**What is expected:**
Print every record exactly, omitting none.

___ Record extracts ___

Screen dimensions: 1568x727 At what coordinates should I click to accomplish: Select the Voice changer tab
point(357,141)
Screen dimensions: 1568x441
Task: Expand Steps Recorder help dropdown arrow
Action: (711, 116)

___

**Answer section:**
Screen dimensions: 1568x727 At what coordinates should I click to accomplish: Select the Voice changer tab
point(357,141)
Screen dimensions: 1568x441
Task: Expand Steps Recorder help dropdown arrow
Action: (711, 116)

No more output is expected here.